Interferon-α (IFNα) is a heritable risk factor for systemic lupus erythematosus (SLE). Genetic variation near IRF7 is implicated in SLE susceptibility. SLE-associated autoantibodies can stimulate IFNα production through the Toll-like receptor/IRF7 pathway. This study was undertaken to determine whether variants of IRF7 act as risk factors for SLE by increasing IFNα production and whether autoantibodies are important to this phenomenon.
We studied 492 patients with SLE (236 African American, 162 European American, and 94 Hispanic American subjects). Serum levels of IFNα were measured using a reporter cell assay, and single-nucleotide polymorphisms (SNPs) in the IRF7/PHRF1 locus were genotyped.
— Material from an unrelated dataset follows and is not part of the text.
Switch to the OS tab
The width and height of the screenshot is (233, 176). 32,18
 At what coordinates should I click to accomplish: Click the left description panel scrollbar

In a joint analysis of European American and Hispanic American subjects, the rs702966 C allele was associated with the presence of anti–double-stranded DNA (anti-dsDNA) antibodies (odds ratio [OR] 1.83, P = 0.0069). The rs702966 CC genotype was only associated with higher serum levels of IFNα in European American and Hispanic American patients with anti-dsDNA antibodies (joint analysis P = 4.1 × 10−5 in anti-dsDNA–positive patients and P = 0.99 in anti-dsDNA–negative patients). In African American subjects, anti-Sm antibodies were associated with the rs4963128 SNP near IRF7 (OR 1.95, P = 0.0017). The rs4963128 CT and TT genotypes were associated with higher serum levels of IFNα only in African American patients with anti-Sm antibodies (P = 0.0012). In African American patients lacking anti-Sm antibodies, an effect of anti-dsDNA–rs702966 C allele interaction on serum levels of IFNα was observed, similar to the other patient groups (overall joint analysis P = 1.0 × 10−6). In European American and Hispanic American patients, the IRF5 SLE risk haplotype showed an additive effect with the rs702966 C allele on IFNα level in anti-dsDNA–positive patients.
Our findings indicate that IRF7/PHRF1 variants in combination with SLE-associated autoantibodies result in higher serum levels of IFNα, providing a biologic relevance for this locus at the protein level in human SLE in vivo.